** Input follows **
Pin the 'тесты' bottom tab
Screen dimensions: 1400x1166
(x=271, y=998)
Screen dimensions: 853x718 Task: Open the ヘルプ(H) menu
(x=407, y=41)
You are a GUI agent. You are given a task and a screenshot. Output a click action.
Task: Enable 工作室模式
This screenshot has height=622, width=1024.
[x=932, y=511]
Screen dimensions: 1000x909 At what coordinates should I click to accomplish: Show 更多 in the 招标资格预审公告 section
** End of Input **
** Input follows **
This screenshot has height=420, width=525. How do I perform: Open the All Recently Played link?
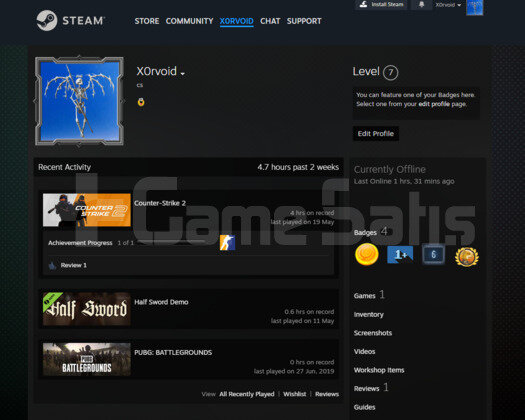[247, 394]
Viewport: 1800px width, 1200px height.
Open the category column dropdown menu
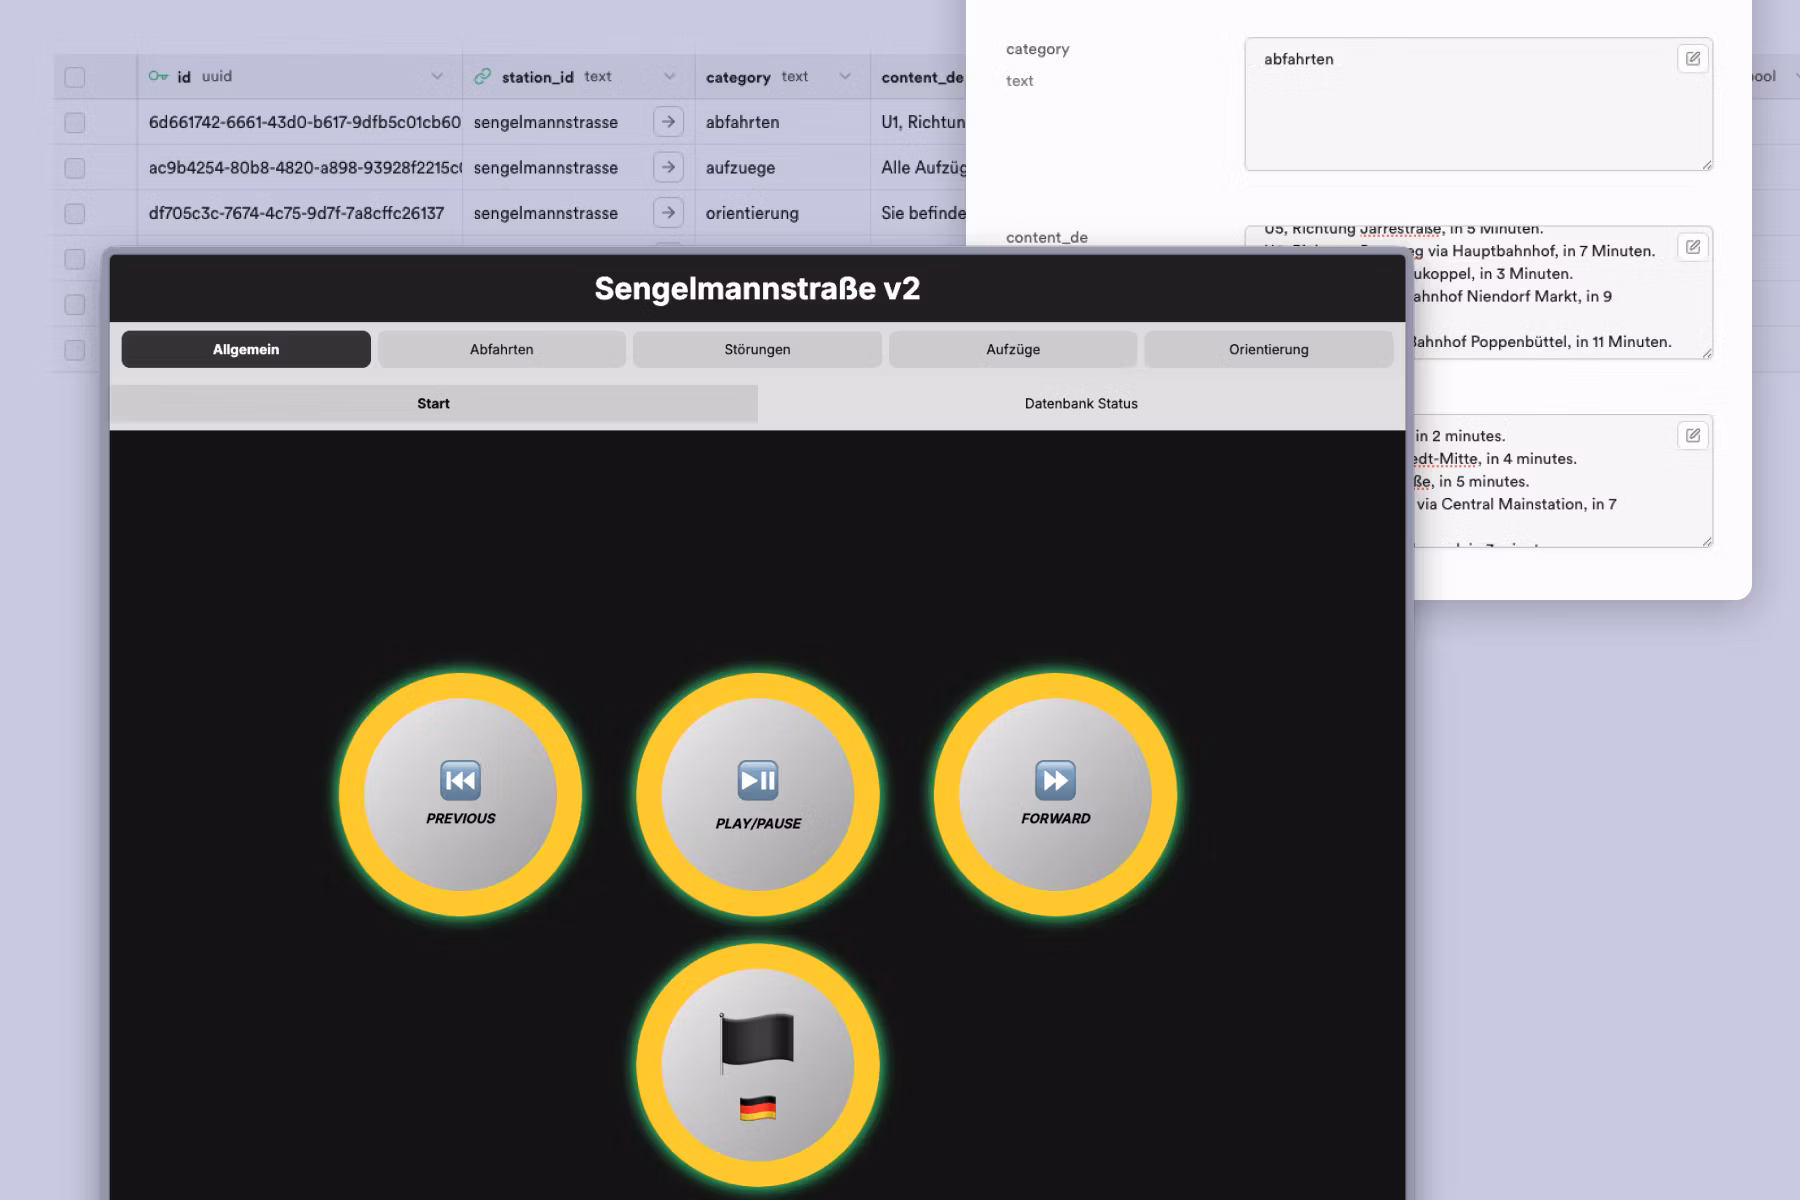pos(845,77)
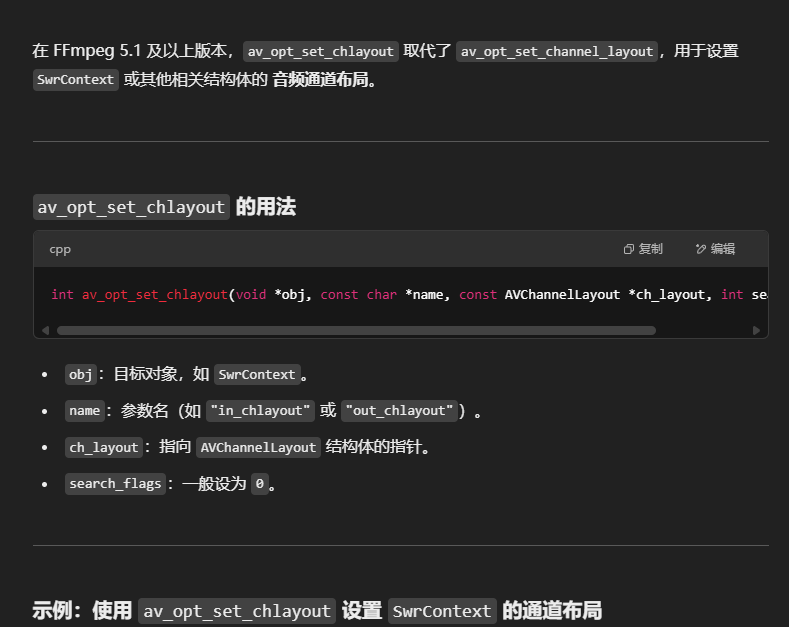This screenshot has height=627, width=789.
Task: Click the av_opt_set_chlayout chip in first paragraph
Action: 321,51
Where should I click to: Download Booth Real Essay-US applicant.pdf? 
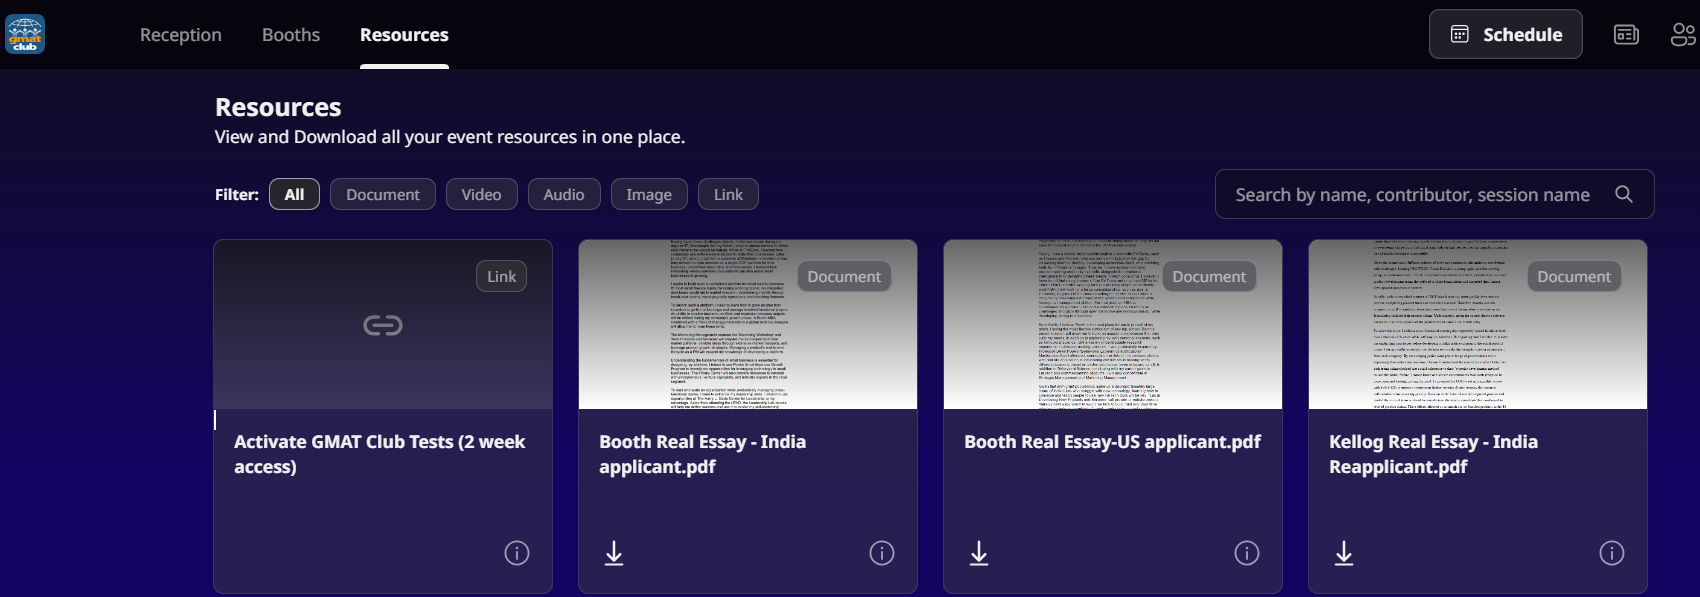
** End of Input **
** Input follows **
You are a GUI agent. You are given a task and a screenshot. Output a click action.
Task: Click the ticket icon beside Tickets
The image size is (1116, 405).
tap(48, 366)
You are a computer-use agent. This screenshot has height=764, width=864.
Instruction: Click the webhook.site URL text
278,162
** End of Input **
(Task to carry out): All that is needed is the number of lines in the material containing the string "should".

(Exercise answer): 2